● Required task 1
Rewrite the paragraph beginning "Below outlines some of the SQL syntax" from the PostGraphile page as a short bulleted list that keeps its main points.
● Required task 2
Extend the PostGraphile page on required knowledge, picking up right after its last sentence.

● Excerpted passage
Required knowledge
WORK IN PROGRESS: PR's welcome!
PostGraphile builds upon other technologies such as PostgreSQL and GraphQL, and the PostGraphile documentation doesn't cover these topics in depth as they are well documented elsewhere.
This page aims to outline some of the things you might want to do with PostGraphile and what knowledge you may need (and where to get it) to do those things well.
Database
Below outlines some of the SQL syntax and features you will probably want to be familiar with to make the most of your PostGraphile usage. PostGraphile is unopinionated in how you manage your database, so you may not need to be able to write this syntax depending on what technologies you use to manage your DB (for example, you might use a graphical tool), but if you can read it then it will help you to read the PostGraphile documentation.

● Entries shown
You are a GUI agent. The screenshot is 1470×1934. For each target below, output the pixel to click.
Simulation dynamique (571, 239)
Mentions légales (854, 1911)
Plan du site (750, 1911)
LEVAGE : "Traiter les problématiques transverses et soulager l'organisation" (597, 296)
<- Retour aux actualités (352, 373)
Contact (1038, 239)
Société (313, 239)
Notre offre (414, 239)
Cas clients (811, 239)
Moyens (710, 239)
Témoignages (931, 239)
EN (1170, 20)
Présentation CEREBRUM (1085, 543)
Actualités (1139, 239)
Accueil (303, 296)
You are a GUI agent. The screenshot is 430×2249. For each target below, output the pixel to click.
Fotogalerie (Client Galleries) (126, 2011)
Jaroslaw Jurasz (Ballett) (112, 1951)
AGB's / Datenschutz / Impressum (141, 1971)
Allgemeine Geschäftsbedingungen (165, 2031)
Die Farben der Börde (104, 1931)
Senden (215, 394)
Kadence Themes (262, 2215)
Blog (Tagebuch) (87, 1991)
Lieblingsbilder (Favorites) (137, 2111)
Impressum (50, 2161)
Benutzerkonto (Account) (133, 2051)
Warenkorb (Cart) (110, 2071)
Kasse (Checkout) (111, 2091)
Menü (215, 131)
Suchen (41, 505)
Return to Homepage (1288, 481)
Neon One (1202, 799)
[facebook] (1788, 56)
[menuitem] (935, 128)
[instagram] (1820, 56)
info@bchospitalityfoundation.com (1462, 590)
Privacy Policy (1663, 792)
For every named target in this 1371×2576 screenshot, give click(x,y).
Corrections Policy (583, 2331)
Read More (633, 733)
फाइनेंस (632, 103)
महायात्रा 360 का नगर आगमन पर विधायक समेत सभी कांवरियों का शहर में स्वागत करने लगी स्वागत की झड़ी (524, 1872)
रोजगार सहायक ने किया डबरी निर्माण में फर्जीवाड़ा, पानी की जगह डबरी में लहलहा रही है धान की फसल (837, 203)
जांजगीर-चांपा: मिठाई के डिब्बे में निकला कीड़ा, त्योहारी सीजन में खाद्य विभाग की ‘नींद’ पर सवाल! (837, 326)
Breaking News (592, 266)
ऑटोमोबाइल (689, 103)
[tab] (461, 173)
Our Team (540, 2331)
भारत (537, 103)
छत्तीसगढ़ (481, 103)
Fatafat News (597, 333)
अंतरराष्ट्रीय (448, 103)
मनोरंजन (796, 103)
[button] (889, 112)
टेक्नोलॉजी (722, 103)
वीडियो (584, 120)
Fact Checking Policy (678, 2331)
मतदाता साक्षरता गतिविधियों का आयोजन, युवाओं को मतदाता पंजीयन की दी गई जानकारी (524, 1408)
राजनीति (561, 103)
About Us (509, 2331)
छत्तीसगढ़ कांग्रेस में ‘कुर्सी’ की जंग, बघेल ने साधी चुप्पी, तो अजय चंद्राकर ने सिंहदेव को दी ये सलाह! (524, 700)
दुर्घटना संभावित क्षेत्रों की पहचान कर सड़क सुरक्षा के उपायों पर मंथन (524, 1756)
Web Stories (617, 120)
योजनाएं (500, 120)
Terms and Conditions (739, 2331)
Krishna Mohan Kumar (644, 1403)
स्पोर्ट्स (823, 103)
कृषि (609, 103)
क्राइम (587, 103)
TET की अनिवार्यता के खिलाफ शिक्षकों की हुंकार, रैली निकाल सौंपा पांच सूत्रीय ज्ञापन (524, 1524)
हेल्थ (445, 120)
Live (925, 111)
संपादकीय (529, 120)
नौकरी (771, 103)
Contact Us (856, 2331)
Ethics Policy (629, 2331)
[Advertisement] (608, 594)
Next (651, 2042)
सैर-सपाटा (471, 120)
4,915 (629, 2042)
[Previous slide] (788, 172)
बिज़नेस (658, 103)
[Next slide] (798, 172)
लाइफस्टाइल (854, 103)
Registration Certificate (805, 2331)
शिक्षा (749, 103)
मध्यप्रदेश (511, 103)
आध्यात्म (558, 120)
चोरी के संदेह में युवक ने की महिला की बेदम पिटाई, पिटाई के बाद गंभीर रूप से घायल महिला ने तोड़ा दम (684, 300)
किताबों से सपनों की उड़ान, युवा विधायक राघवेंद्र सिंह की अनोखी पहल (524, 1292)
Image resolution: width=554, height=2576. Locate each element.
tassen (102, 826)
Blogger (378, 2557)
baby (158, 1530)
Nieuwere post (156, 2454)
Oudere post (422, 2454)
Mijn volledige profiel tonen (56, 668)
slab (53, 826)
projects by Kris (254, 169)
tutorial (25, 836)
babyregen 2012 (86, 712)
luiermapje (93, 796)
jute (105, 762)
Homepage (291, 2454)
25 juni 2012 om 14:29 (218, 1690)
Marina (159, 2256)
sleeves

● Task output 1
- The section outlines SQL syntax and features worth knowing to get the most out of PostGraphile.
- PostGraphile is unopinionated about how you manage your database.
- Depending on your tools (for example, a graphical tool), you may not need to write this syntax yourself.
- Being able to read it will still help you read the PostGraphile documentation.

● Task output 2
Case insensitive unless quoted
SQL is case insensitive, both keywords and identifiers, so the following are all equivalent:
select * from users
SELECT * FROM USERS
SeLeCt * FrOm UsErS
This means a column like userId
will actually come out as userid
. To make an
identifier (table/column/function/etc name) case sensitive, wrap it in double
quotes:
select * from "Users"
Benjie tends to prefer the lowercase syntax because it's easier to read and not as "shouty".
It's common to use snake_case as the naming convention in SQL because of this case-insensitivity, to save having to escape all the identifiers.
The word user
is reserved, among others
If you want to call your table user
you need to escape it; e.g.
create table "user" ( ... );
Here's a full list of reserved keywords: https://www.postgresql.org/docs/current/sql-keywords-appendix.html
Most PostgreSQL keywords are singular, which is why Benjie prefers to use plurals when naming tables as it helps avoid potential keyword clashes.
PostgreSQL doc versioning
PostgreSQL docs are found at https://postgresql.org/docs/VERSION/...
. Often
when you google you will be taken to out of date docs, like those for version
9.1 or 8.3 or similar. At the top of every documentation page are links to jump
to the same page in the different PostgreSQL versions. Always make sure you are
referring to the docs in the version of PostgreSQL that you are using.
In our documentation, we always try and link to /docs/current/...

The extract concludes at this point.